Nonetheless, the super-radical innovation diffusion process may not have run its full course yet. Globally, the discovery and exploitation of large stores of unconventional natural gas in shale and coal seams is beginning to compensate for diminishing stocks of cheap oil and may mitigate the tendency for energy prices to rise. So the total energy consumption trajectory may well have a third sub-logistic fossil segment that keeps economic growth going at a brisk pace.
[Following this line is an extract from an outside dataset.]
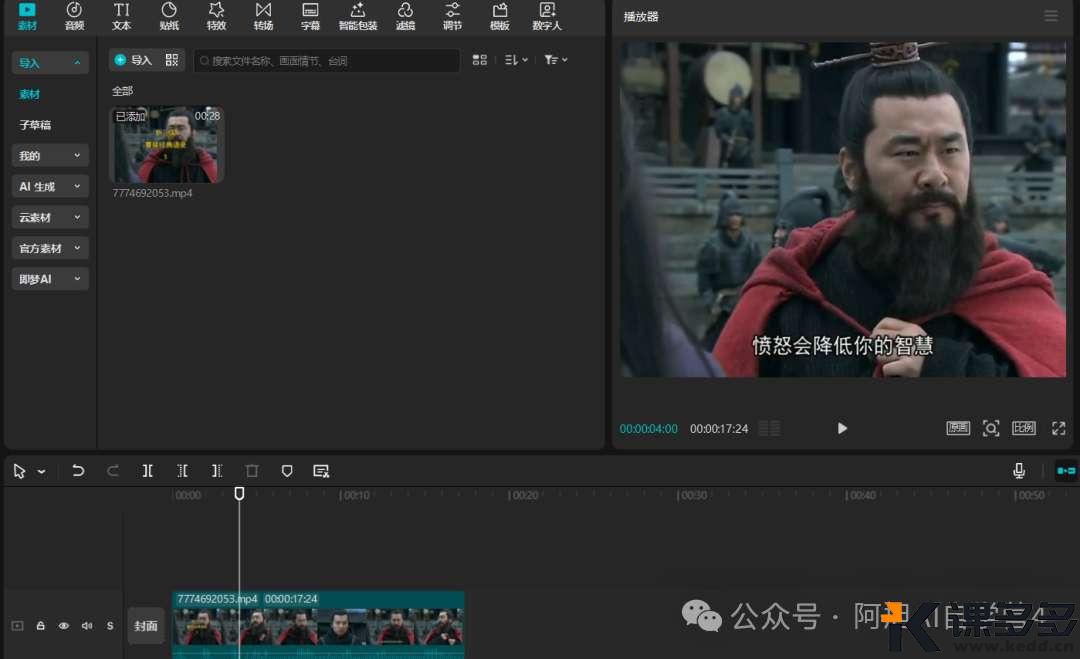Click the 封面 cover button on timeline

click(146, 626)
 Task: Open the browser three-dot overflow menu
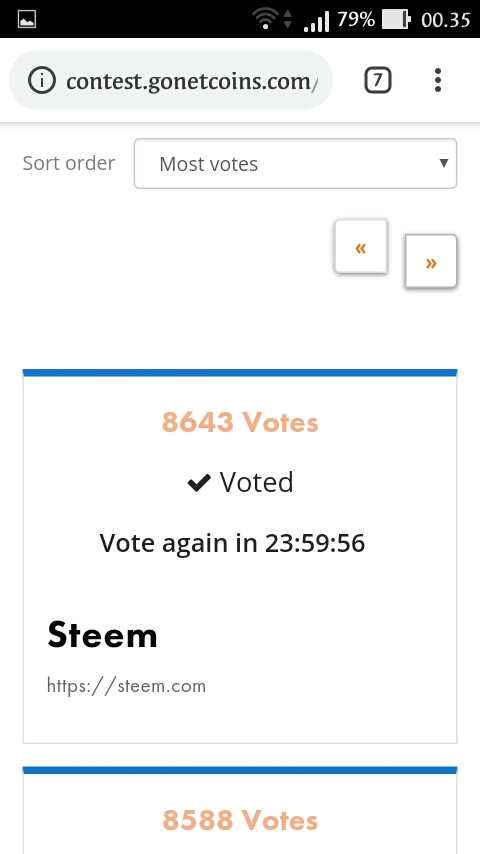point(438,81)
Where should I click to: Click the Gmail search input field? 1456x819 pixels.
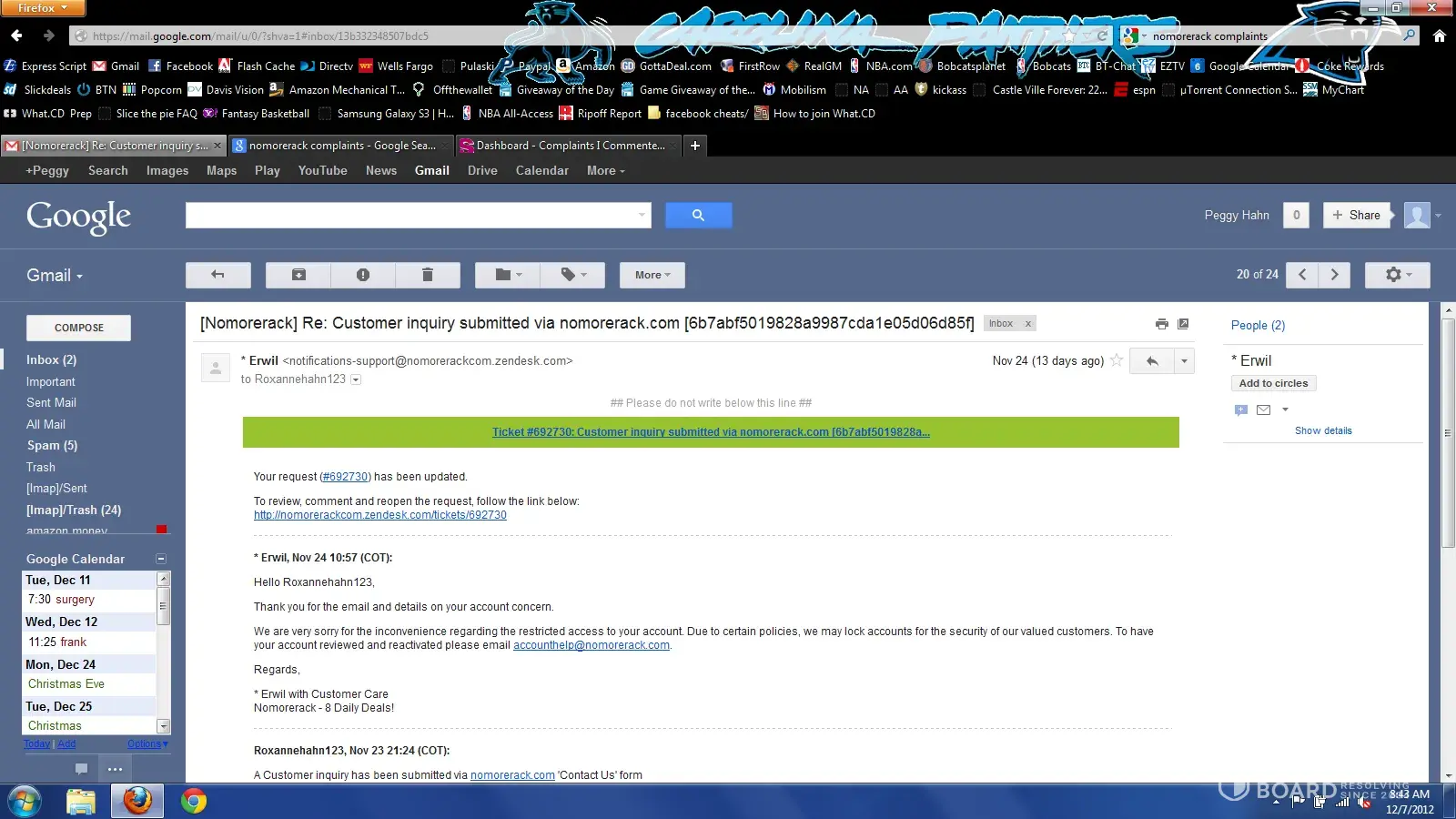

However, the exploitation of these new fossil fuel reserves will do little to diminish the threat that cumulating negative externalities pose in a World that seems to be heading towards nine billion people by 2040. Indeed, the provision of new supplies of unconventional gas may well delay an orderly transition to renewable energy at low cost with possibly severe socio-political and environmental consequences. From a thermodynamic perspective, the problem lies, not with accessing new sources of energy, but with the availability of entropy sinks. However, since all this lies in the domain of radical uncertainty and, thus, beyond the compass of simple modelling exercises using historical data, we can only speculate about such possibilities and the responses that different countries might make to the large structural changes that lie ahead.

8 Sources

• C  Total UK capital stock (million at 1990 prices), from Madsen et al. (2010) with updates.

• E  Total UK energy index of consumption in petajoules, not including food. From Warde, P., Energy consumption in England and Wales, 1560-2000, CNR, (2007) with updates from the UK National Statistical Office

• H  Total hours worked in UK (millions). From Madsen et al. (2010) with updates

• P  Average UK price of energy (£(in 2000 prices) per toe. From Fouquet (2008, 2011) with updates

• POP  UK Population (‘000) From Maddison (2008a) with updates

• Y  UK Real GDP (million 1990 International Geary-Khamis dollars). From Maddison (2008a), with updates.